Still, 31, had previously given period dramas a wide berth, particularly if they were shown on what used to be known as Masterpiece Theatre on PBS.

"That's the show that would be on at your grandparents' house if they didn't have cable, when you were a kid," he says.

But he was tipped off about Downton Abbey by a friend and is now hooked, spending his Sunday evenings tweeting fellow fans as he watches the latest instalment.

Washington Post television critic Lisa de Moraes believes Downton Abbey has come along at exactly the right time for Americans craving stability and order during "tough economic times and cultural upheaval".

"They are buying into the notion of it being a simpler time and, in some odd way, a happier time. And a time of beautiful clothing. Don't underestimate that."

The series depicts an era that has only just slipped from living memory, and the events which form its backdrop, such as the sinking of the Titanic and World War I, make it feel less remote than other "crunchy gravel shows", as De Moraes has dubbed British period dramas.

That may be one reason why it has become a surprise hit, she suggests.

Schama attacked it for glossing over the harsher realities of life in Edwardian times and pandering to a cliched view of the English upper classes, but this may translate into easy escapism for some fans.

"It is not a documentary about the Edwardian era in England," argues Eaton.

She praises writer and creator Julian Fellowes for managing to ensure that whatever crises befall the characters they are "always working to do the right thing" and a solution is always found in the end.

There is a long-held theory that Americans are intensely curious about the British class system - and there is no better place to see that in action than a British country house in the early years of the 20th Century.

"The class system is something completely alien to us," says Still.

But he adds: "I don't think there has ever been a time in my life when people are more fascinated with rich people and what their life is like. And this show may tap into some of that."

The Occupy movement and President Obama's attacks on income inequality have made many Americans think about the wealth gap for the first time, he argues.

"I think people really commiserate and identify with the [Downton Abbey] staff, because I think everybody feels like is this where we are going, in terms of an economy where the rich are this much richer than the poor."

Joy Engel, a 29-year-old Downton fan from New York, has a more straightforward view. "You are never going to meet anybody who is as insanely wealthy as the Crawleys. It's almost like a fantasy, seeing how people like that interact."

Downton Abbey offers a glimpse into a world of rigidly defined gender roles, where women had to know their place.

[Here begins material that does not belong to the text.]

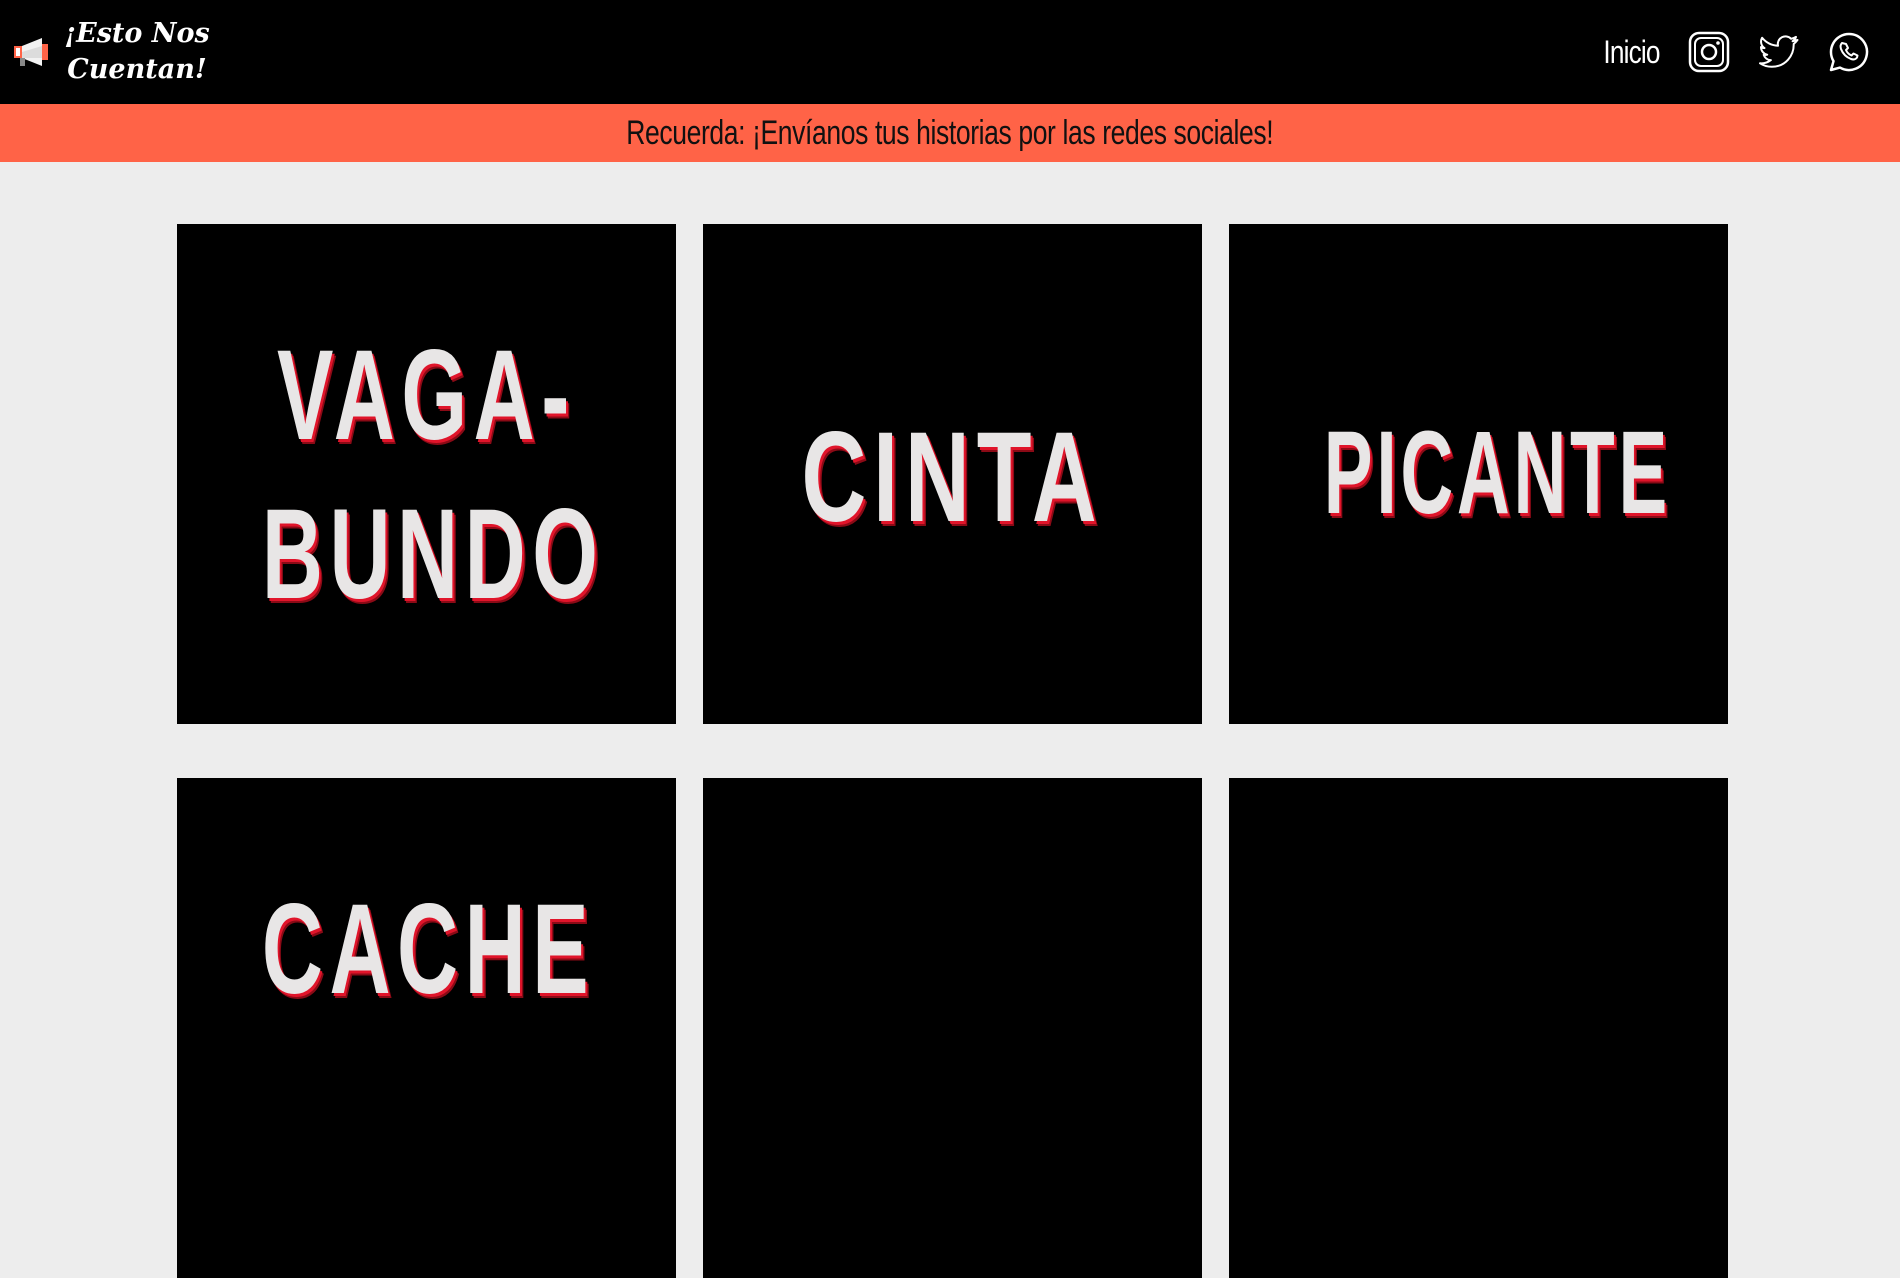 Image resolution: width=1900 pixels, height=1278 pixels. I want to click on whatsapp-icon, so click(1849, 52).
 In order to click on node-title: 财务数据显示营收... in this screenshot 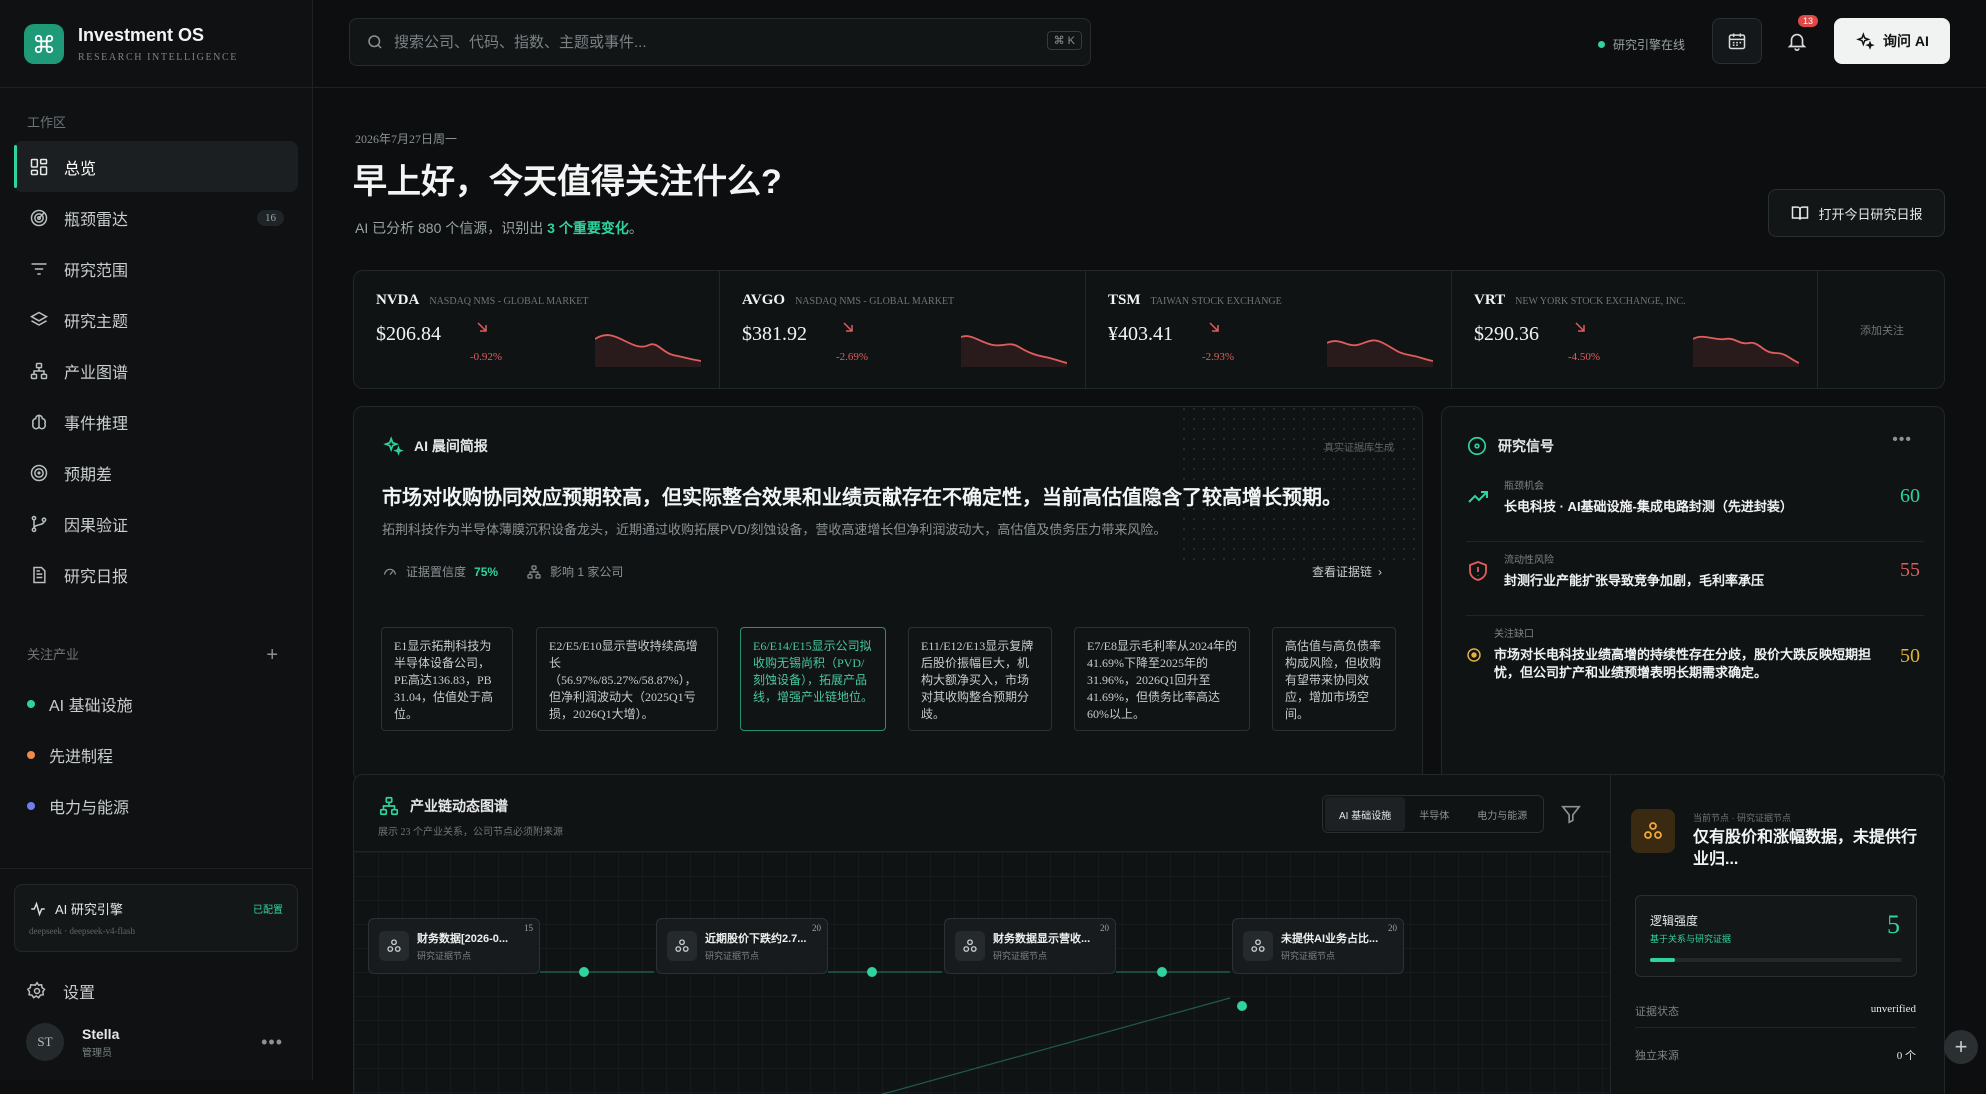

In one of the most quoted Lady Grantham zingers, the Dowager Countess hits back at the idea that Lady Sybil is entitled to her opinion: "No. She isn't until she is married, then her husband will tell her what her opinions are."

It is not a world many modern women would want to live in but, Engel admits, it can be fun to spend some time there.

"I have female friends who say they watch four or five episodes of Downton back-to-back.

"And they go up to their room and wonder why there's no man to pick out what clothes they are going to wear," she jokes.

Image caption,
Where upstairs meets downstairs life

For some the appeal may be even simpler. Downton goes out on PBS, a free channel, to an audience used to seeing much of its expensive drama on paid-for cable channels.

Even its biggest fans will admit that Downton Abbey is, at heart, a soap opera - and a very modern one at that. Fellowes has said he was inspired by the fast pace and multi-layered story-telling of US cop show NYPD Blue.

"The whole thing is like a symphony," says Jennifer Yost, a 30-year-old Downton Abbey fan from Philadelphia.

"It's like an accessible fairytale you are watching - and all the pieces of it are so perfectly put together."